Once when I was working hard trying to enter the "art world" and prove my "worthiness" as an artist (make a living doing art), someone entered my art in a press club contest without me knowing it and I won big time. I was ecstatic. This was it - now I would get hired on in the art department instead of just freelancing and I would finally be a "real" artist.
I walked across the newsroom to the art department I wasn't really a part of just in time to hear one of the "real" artists say, "If she can win with those, what's the point of even bothering to enter?"
To be fair, I also heard a lot of cheering me on as I made that walk across the newsroom but those words coming out of the art department were louder. Why? Because I believed them. They were spoken by an artist I admired greatly. One I aspired to "be like." Someone who I thought "liked" me, "liked" my art.
That night was one of the most defining moments of my life. Something vital to me as an artist was stirred up inside and couldn't be swallowed back down again. I remember having almost an out-of-body experience floating away from that condemnation and past the congratulations of others as I made my way back to the copydesk I didn't want to sit at anymore waiting to be an artist. It was the night I emotionally (if not yet physically) set out on a solo journey to discover what kind of art I would make in my lifetime, free from the expectations, approval or disapproval of others. It was the night I realized no one's opinion mattered, not even mine - about my art being "good" or "bad" or anywhere in-between enough to let me make a living at making it. There would always be people who liked it or disliked what I did. Even I would make art that I liked and art that I disliked and neither of those opinions mattered either. All that mattered was what I would discover next as an artist if I kept exploring the possibilities.

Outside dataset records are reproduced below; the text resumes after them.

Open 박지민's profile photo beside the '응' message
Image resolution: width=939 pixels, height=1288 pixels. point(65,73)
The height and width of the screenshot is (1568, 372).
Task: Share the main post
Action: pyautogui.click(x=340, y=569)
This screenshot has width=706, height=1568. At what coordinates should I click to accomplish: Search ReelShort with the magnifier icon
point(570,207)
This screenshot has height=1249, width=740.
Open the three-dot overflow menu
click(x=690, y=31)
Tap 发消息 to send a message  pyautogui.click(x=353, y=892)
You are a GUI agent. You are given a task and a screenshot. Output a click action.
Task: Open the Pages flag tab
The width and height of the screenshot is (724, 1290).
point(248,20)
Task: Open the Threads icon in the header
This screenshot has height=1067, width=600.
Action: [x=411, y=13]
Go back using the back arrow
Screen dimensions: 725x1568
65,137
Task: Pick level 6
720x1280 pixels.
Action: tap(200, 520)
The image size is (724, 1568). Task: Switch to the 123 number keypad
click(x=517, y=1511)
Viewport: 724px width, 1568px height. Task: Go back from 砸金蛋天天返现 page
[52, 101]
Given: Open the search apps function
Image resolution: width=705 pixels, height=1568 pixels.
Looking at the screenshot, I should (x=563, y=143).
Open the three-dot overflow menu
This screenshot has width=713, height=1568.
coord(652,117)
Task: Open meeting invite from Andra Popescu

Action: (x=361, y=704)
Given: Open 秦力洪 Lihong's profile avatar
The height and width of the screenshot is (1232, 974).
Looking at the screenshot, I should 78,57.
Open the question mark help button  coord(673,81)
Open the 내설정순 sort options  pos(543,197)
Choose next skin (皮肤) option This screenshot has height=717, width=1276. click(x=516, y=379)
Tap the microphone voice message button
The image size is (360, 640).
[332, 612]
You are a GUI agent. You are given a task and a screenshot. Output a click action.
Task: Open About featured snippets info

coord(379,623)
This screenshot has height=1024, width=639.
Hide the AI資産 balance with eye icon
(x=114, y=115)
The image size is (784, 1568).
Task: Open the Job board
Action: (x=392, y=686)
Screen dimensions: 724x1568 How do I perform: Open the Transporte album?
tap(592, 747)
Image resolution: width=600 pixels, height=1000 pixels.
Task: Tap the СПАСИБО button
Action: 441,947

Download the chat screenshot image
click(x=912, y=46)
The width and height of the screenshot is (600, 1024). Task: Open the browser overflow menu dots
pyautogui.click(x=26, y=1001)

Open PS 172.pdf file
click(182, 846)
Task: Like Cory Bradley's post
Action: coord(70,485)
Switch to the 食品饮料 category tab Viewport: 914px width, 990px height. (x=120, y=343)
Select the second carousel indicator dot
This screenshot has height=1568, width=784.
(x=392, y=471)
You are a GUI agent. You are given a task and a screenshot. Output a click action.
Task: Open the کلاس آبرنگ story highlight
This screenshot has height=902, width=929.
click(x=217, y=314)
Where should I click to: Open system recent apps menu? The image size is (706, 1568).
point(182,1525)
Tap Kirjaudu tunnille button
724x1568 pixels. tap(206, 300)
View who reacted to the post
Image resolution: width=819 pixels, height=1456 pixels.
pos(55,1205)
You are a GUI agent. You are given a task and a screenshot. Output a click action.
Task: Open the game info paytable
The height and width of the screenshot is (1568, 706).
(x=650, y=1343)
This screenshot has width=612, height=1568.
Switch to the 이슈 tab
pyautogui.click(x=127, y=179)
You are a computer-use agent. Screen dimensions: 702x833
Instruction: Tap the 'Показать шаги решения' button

I stayed long enough at that newspaper to not get hired on in that art department at the next opening and then, fueled by some other life circumstances that helped make it necessary, I left.
Was it a straight walkaway? By no means so. I made my way to another newspaper down the road (this time as a "real paid artist") but sadly mostly making maps and more maps and cringing whenever I had to try and understand football (a sport I really detest) enough to make a good graphic about it that everyone "liked." I made my real personal art on the side. I was growing more confident using that voice, trusting what it had to say and not worrying about how it was received.
Gradually I was able to see where I could make art and be free and where it would cause me to worry about the expectations of others and I quit accepting most commission work and started painting and creating for the pure pleasure of it. Granted, I can do this now because I don't HAVE to make a living at it. I don't HAVE to have an income big enough to raise a family. I don't have to sell a painting in order to eat. I still enjoy the business of making art and selling it, particularly when it helps fund my other life passions, but I don't ever pick up a paintbrush thinking I am going to make a painting that will sell. Because, for every person who might like it, there's another (or more) who won''t and more who won't even be able to see it to like it or not. I quit listening outside the art department door for validation a long time ago.
I was reminded of all this today when I got a package in the mail. A friend who collects many things I never bothered to, sent me copies of my early freelance illustrations at that newspaper and I was reminded of a time when I struggled so to be accepted as an artist. I didn't know that acceptance had to come from inside. not outside of me.
Where is your inner artist and what does he or she have to say? Who do you let determine if what you create is "good" enough to qualify you to be an "artist?"
I suggest you start quieting the opinions of others so you can hear the part of you that is already an artist and just wants to be heard.